MeSenteric SpAring Versus High Ligation Ileocolic Resection for the Prevention of REcurrent Crohn's DiseaSe (SPARES)

NCT ID: NCT04578392

Last Updated: 2022-04-05

Basic Information

• Recruitment Status: RECRUITING
• Clinical Phase: NA
• Total Enrollment: 181 participants
• Study Classification: INTERVENTIONAL
• Study Start Date: 2020-07-28
• Study Completion Date: 2027-12-31

Brief Summary

Study description - Patients will be randomized according to post-operative recurrence risk to either a high ligation of ileocolic artery or mesenteric sparing ileocolic resection for terminal ileal Crohn's disease. The primary endpoint 6-month endoscopic recurrence.

Endpoints - Primary endpoint; 6 months Secondary endpoints at 1 and 5 years post ileocecal resection

Study population - Adult Crohn's disease patients with medically refractory terminal ileal Crohn's disease undergoing a primary ileocecal resection.
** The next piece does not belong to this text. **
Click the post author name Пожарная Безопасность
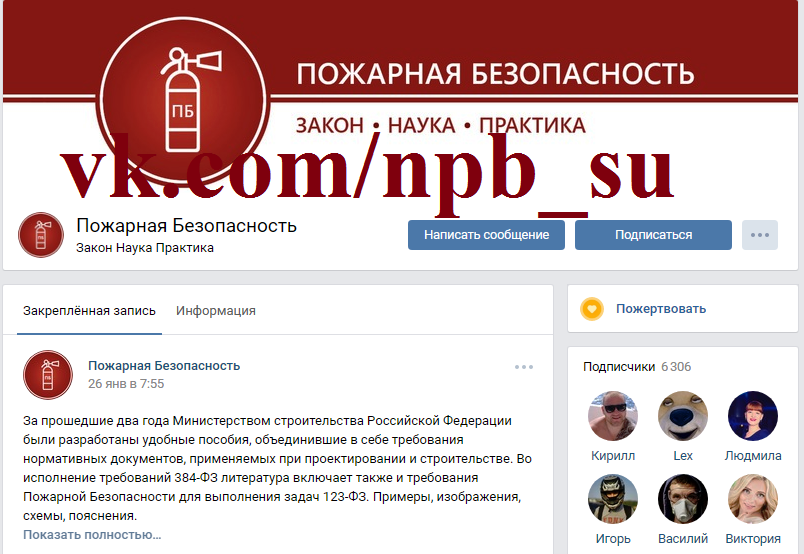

Study sites - Multicenter international study

Description of study intervention - Randomized control trial of two operative techniques Operative approach of a high ligation of ileocolic artery as compared to mesenteric sparing for a primary ileocolic resection

Participate duration - 5 years

Detailed Description

There is increasing evidence to suggest that the mesentery may play an active role in the pathophysiology of Crohn's disease. There is significant clinical, endoscopic, and surgical recurrence of disease following ileocolic resection at the site of the anastomosis. The study is seeking to understand if the mesentery plays a role in recurrence following ileocolic resection.

Crohn's disease (CD) is a chronic inflammatory disease of the intestinal tract with an unknown etiology and an unknown cure. The characteristic transmural inflammation can progress to refractory inflammatory disease, stricturing disease, and fistulizing disease - all potential indications for surgery when medical management has been exhausted. An important tenant to remember is that surgery is not curative but is rather an adjunct to maximal medical therapy.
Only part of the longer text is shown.